Scott Walker Dropping Out Of Presidential Race
Once a candidate that many believed could become the Republican nominee, Wisconsin Governor Scott Walker is dropping out of the race for President.
Wisconsin Governor Scott Walker, who was once seen as one of the top prospects for the Republican Presidential nomination, is dropping out of the race in the wake of a summer that saw his campaign collapse:
Scott Walker plans to suspend his campaign for the Republican presidential nomination on Monday night, according to several sources.
The announcement, scheduled for 5 p.m. Central Time in Madison, comes on the heels of a new CNN poll that showed him registering as an asterisk in the latest national poll after a second straight lackluster performance in the GOP debate last week.It’s a sudden and surprising fall for the Wisconsin governor, who led polls in Iowa for several months earlier this year after a well-received speech there in January that inspired both the party’s grassroots and its donor class. For months, he was viewed as a frontrunner for the GOP’s nomination, but he failed to consolidate support and did not live up to the early hype he inspired.
These reports have been independently confirmed by CNN, The New York Times, and The Washington Post, and Walker’s campaign scheduled the press conference this afternoon at the last minute, which seems to be a fairly clear indication that these reports are true that we’ve reached the end of the line for the Wisconsin Governor’s bid for the White House. In may ways, the expected announcement today is both surprising and not surprising at all. It’s surprising simply because it has come so early in the process. Even with Walker’s campaign woes over the past several weeks, he still seemed to have a relatively stable campaign organization and a sizable campaign war chest. Additionally, since Walker was concentrating most of his campaign in neighboring Iowa, the travel costs for his campaign were likely relatively lower than they are for other candidates. Notwithstanding the fact that his performance in Wednesday’s debate was roundly criticized, just as his performance in the August 6th debate had been, it’s probable that he could have continued with at least some measure of a campaign for a little while longer. The fact that he’s ending his quest so abruptly is an indication that his recent bad performance in the polls, combined with his debate performance, had likely completely undermined the logic for his campaign to continue.

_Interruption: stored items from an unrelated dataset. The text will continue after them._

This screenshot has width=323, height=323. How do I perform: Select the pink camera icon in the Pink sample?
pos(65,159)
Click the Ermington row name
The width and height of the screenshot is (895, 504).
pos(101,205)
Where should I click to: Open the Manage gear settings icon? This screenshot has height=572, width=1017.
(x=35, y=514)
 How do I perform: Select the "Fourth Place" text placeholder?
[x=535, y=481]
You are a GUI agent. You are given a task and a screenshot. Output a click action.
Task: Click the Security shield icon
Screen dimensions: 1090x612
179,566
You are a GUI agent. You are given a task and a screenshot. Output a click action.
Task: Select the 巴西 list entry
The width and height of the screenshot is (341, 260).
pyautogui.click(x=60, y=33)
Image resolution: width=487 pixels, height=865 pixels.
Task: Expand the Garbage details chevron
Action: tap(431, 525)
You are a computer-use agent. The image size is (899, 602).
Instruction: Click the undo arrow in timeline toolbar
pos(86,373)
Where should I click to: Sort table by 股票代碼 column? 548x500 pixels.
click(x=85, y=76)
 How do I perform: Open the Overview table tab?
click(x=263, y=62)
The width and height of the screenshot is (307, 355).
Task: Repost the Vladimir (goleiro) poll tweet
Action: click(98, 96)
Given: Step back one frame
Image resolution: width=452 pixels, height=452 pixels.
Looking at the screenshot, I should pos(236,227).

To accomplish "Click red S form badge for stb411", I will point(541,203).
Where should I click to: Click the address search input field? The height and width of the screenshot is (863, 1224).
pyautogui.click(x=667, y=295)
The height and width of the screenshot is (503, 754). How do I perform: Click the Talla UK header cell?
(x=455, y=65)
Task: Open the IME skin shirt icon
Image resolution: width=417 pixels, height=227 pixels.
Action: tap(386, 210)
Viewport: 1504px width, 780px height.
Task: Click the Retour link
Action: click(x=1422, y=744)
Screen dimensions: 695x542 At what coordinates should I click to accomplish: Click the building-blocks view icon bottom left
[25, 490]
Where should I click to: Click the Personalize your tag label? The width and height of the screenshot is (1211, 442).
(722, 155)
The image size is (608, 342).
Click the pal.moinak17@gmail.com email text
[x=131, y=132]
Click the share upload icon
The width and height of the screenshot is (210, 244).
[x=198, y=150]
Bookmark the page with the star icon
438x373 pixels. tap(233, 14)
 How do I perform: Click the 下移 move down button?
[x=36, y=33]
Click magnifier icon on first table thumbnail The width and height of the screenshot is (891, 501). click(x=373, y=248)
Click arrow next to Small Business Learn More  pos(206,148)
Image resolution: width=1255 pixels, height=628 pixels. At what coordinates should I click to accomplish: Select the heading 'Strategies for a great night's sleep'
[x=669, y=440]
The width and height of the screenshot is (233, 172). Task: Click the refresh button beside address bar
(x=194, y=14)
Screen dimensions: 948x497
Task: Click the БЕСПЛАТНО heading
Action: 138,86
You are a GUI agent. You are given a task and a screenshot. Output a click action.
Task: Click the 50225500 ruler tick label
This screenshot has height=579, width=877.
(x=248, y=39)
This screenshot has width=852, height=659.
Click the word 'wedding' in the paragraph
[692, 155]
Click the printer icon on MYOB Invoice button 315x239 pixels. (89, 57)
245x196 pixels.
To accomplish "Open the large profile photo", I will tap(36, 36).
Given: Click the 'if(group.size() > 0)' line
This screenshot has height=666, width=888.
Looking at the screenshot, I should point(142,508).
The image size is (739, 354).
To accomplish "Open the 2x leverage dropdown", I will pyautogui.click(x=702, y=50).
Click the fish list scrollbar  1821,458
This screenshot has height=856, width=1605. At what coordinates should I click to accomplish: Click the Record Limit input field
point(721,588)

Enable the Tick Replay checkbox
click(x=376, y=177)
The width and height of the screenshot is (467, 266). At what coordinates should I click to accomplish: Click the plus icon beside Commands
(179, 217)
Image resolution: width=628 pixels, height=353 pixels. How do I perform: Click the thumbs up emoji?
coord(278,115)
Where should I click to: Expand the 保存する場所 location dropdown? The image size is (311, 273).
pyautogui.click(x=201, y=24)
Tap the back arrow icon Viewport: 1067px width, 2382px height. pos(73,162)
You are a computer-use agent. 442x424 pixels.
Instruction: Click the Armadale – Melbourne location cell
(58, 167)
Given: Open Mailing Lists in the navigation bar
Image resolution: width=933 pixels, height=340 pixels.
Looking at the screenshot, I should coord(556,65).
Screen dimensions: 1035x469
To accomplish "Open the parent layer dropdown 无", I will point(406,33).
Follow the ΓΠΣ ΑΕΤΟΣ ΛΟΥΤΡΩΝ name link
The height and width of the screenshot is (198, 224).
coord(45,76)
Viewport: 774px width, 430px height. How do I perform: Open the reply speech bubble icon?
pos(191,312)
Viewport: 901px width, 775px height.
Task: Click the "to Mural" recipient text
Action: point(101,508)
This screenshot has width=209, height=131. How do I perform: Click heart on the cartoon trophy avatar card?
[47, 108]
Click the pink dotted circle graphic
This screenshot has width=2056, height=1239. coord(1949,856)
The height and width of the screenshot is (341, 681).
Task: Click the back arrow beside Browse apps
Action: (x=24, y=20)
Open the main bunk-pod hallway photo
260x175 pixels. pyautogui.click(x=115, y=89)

The collapse of Walker’s campaign is arguably the biggest story to come out of the Republican Presidential race so far other than the rise of Donald Trump and the other “non-political” candidates in the race, Ben Carson and Carly Fiorina. Unlike former Texas Governor Rick Perry, who dropped out earlier this month, Walker was once a serious contender for the nomination and someone that was near the top of the polls for several months even before he actually entered the race. As late as mid-June, Walker was in the lead in Iowa, with more than a double digit lead over Jeb Bush and the other candidates, today he leaves the race with a 4.3% average in the Iowa polls. In New Hampshire, he was leading in the polls through much of the spring and competitive against Jeb Bush through most of the time until Trump entered the race in mid-June, with the latest polls he leaves the race with a 2.5% average. In the national polls, Walker was competitive with Bush right up through mid-June when his numbers started to collapse. In the post-debate polls released yesterday he came in at 3% and 0% respectively and leaves the race with a 1.8% average. For a candidate who had been a hero on the right ever since he entered office in Wisconsin and started taking on the public employee unions in that state, it has been a tremendous fall, but one that was apparent for some time now.
In the end, it seems clear that Walker was not nearly as strong a candidate as his press clippings and the media coverage made him out to be. That became apparent even before he started his Presidential campaign when a press aide who had been critical of the Iowa Caucuses and made comments favorable toward immigration reform was forced to resign due to political pressure on Walker. The Governor also got in trouble when past comments he had made favorable toward immigration reform appeared to conflict with positions he was taking in the campaign. More recently, he took four different positions on the issue of birthright citizenship over the course of seven days in the wake of Donald Trump’s introduction of his immigration plan. All of this, along with his debate performances, was very different from the image that Walker had created since becoming Governor, and it quickly became obvious that the image of Scott Walker was nowhere near being the reality of Scott Walker. As Daniel Larison puts it, a bad candidate who was never able to live up the myth that had been created about him:
Walker’s decline isn’t really all that puzzling. He was treated as a “top tier” candidate months before he announced his campaign, and during that time expectations continued to be raised despite Walker’s obvious lack of preparation on national and international issues. Once he started campaigning in earnest, the actual candidate did not compare well with the imagined version of Walker that so many of his fans had created from what little they knew about him from his tenure in Madison. He failed to live up to a version of himself that never existed, and the reality of Walker turned out not to be very interesting.
In other words, nothing “happened” to Walker. His weaknesses as a national candidate were there for all to see, but most Republicans preferred not to see them until Walker made them impossible to ignore.
I have been saying for quite awhile that Walker was 2016’s version of former Minnesota Govenror Tim Pawlenty, a Midwestern Governor who was successful at home but who didn’t play well on the stump and did not live up to the image that had been created for him. While I am surprised at how quickly the entire Potemkin Village collapse, I’m not surprised it happened.